▶ _What the exercise asks_
Each line from the one with "Lökar & knölar (87, 145)" to the final line of the data must be reproduced exactly, and no other line may appear.

#####

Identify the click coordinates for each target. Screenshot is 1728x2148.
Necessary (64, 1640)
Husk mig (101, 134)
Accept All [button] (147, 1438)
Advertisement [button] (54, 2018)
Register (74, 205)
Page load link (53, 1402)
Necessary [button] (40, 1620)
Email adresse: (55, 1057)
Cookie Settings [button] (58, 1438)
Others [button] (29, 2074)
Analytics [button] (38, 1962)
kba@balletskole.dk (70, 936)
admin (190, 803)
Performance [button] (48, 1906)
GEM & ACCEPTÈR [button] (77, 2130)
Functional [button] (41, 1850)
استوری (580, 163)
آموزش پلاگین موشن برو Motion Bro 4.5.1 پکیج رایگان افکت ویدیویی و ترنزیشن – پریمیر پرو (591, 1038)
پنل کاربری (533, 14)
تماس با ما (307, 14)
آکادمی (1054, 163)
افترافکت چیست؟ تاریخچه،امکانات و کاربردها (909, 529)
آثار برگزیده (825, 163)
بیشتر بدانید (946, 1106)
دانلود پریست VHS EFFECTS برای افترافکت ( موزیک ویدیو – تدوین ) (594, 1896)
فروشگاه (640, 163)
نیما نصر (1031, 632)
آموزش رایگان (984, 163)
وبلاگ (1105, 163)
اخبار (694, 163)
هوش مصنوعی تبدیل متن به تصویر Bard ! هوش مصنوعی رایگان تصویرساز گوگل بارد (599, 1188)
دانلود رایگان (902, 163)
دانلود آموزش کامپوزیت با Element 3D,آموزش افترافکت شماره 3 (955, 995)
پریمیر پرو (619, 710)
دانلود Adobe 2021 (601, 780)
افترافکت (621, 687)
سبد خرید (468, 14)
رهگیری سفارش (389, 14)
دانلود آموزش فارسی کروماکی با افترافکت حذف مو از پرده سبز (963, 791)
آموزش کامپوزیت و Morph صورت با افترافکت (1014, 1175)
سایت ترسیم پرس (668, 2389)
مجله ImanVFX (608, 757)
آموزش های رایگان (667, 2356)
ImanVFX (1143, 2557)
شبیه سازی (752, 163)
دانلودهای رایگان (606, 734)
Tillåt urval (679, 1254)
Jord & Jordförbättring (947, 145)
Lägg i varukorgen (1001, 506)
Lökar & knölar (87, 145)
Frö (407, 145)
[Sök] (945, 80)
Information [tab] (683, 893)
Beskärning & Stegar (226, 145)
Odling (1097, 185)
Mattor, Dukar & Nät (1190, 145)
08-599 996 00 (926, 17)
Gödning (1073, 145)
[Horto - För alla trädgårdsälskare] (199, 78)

#####

▶ _Expected answer_
Lökar & knölar (87, 145)
Frö (407, 145)
[Sök] (945, 80)
Information [tab] (683, 893)
Beskärning & Stegar (226, 145)
Odling (1097, 185)
Mattor, Dukar & Nät (1190, 145)
08-599 996 00 (926, 17)
Gödning (1073, 145)
[Horto - För alla trädgårdsälskare] (199, 78)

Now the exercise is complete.